Crédits : DKosig/iStock

Si pour le moment l’espace est (relativement) en paix, son arsenalisation inquiète. Les Nations Unies travaillent sur de nouveaux « moyens de prévenir une militarisation de l’espace extra-atmosphérique », mais doit faire face à des querelles internes entre occidentaux d’un côté, Chine et Russie de l’autre.

Au sein de l’Assemblée générale des Nations Unies il y a six grandes commissions : la première s’occupe des questions de désarmement et de sécurité internationale, la seconde des aspects économiques et financiers, les suivantes des questions humanitaires, politiques, administratives et enfin juridiques pour la sixième.

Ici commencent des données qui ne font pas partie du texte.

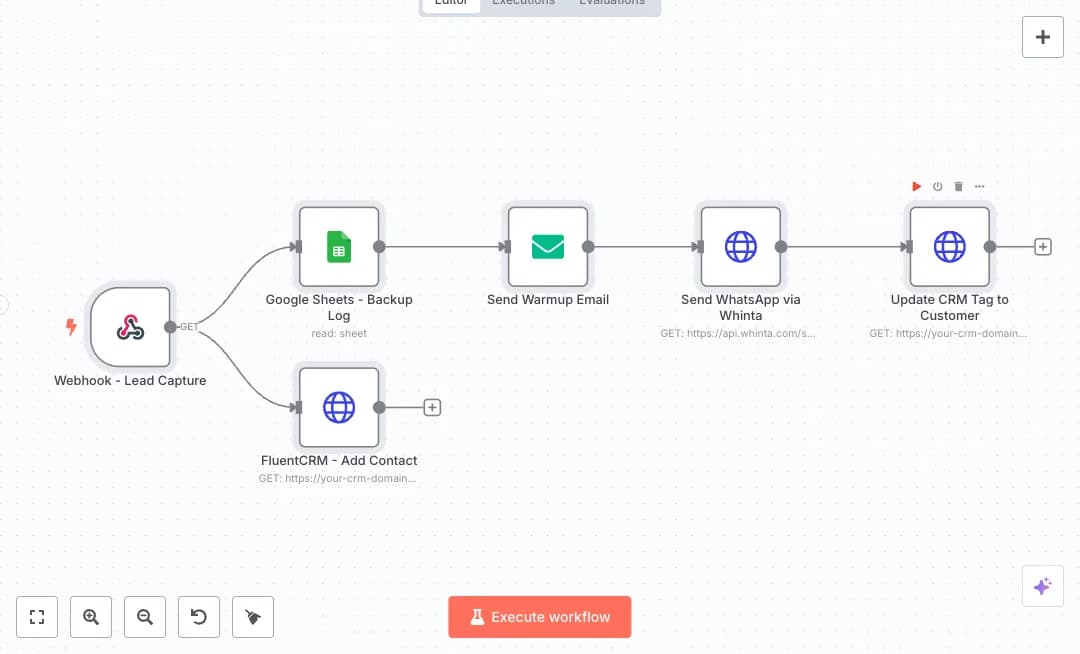
Task: Click the fit-to-view icon in canvas controls
Action: click(37, 617)
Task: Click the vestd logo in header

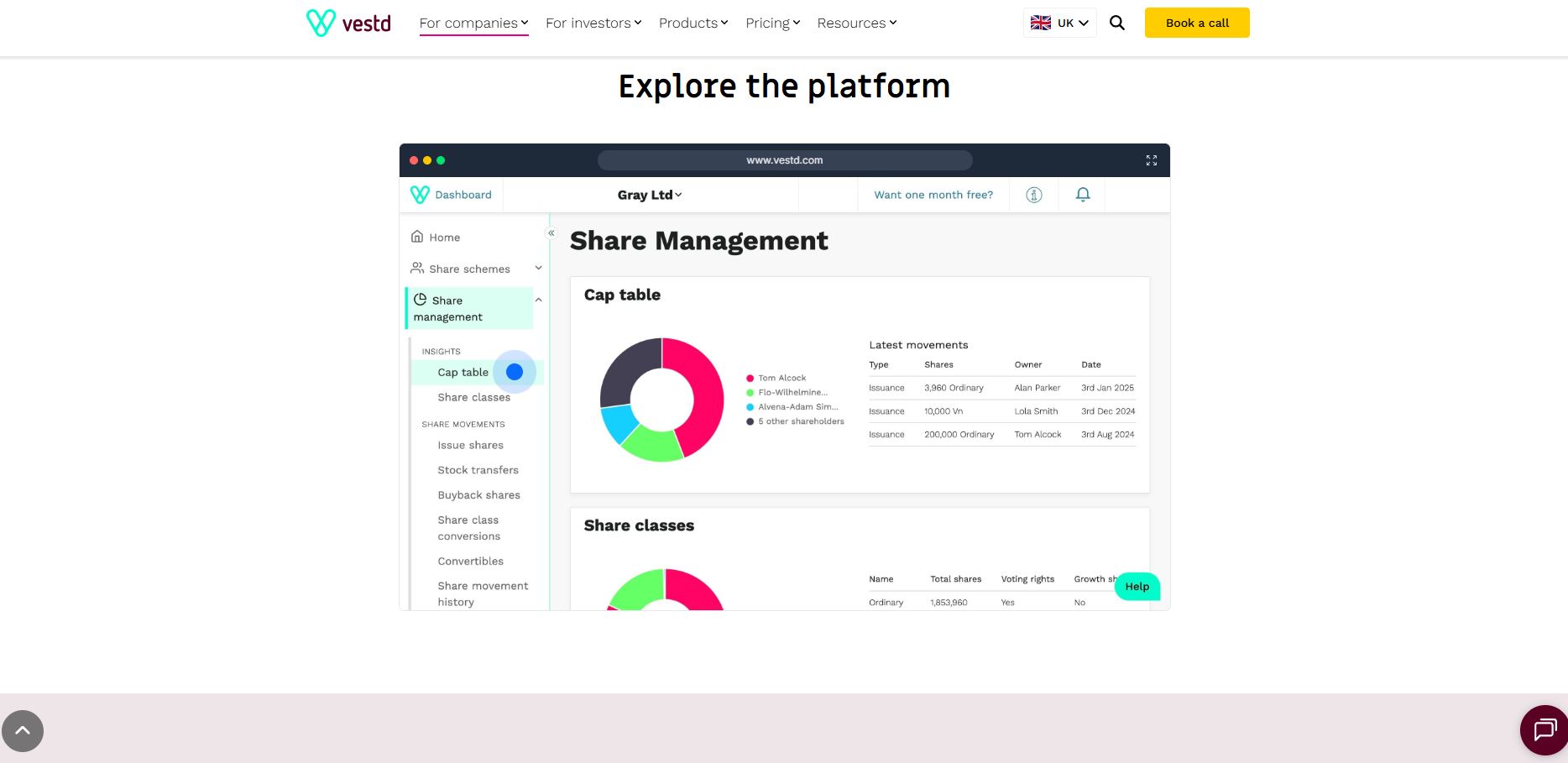Action: pyautogui.click(x=348, y=23)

Celle qui nous intéresse aujourd’hui est la première, dont le but est de « formuler des recommandations » qu’elle transmet ensuite à l’Assemblée générale. Il y a quelques jours, elle a adopté cinq projets de résolution sur « l’espace extra-atmosphérique (aspects relatifs au désarmement) ». Il faut dire que le principal texte en la matière date de 1967 – soit 10 ans après Spoutnik – avec le traité « sur les principes régissant l’activité des États en matière d’exploration de l’espace extra-atmosphérique, y compris la Lune et les autres corps célestes » des Nations Unies.

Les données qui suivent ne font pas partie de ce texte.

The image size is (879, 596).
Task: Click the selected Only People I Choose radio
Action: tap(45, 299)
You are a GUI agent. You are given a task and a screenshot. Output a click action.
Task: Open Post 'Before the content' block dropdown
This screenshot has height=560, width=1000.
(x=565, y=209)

Deux projets n’ont pas posé souci, mais l’ambiance était plus tendue pour les trois autres. Durant les débats, les explications « ont confirmé les désaccords quant à l’approche de la question et plus encore une profonde méfiance entre, d’un côté, la France, le Royaume-Uni et les États-Unis, de l’autre la Chine et la Fédération de Russie ».

L’enjeu est important puisque, comme l’expliquait un rapport sénatorial de l’année dernière, « si l’espace n’est pas, pour le moment, un théâtre de guerre, force est de constater qu’il est de moins en moins un univers de paix ». Son « arsenalisation […] n’est plus une hypothèse ; elle ne semble plus être désormais qu’une question de temps ».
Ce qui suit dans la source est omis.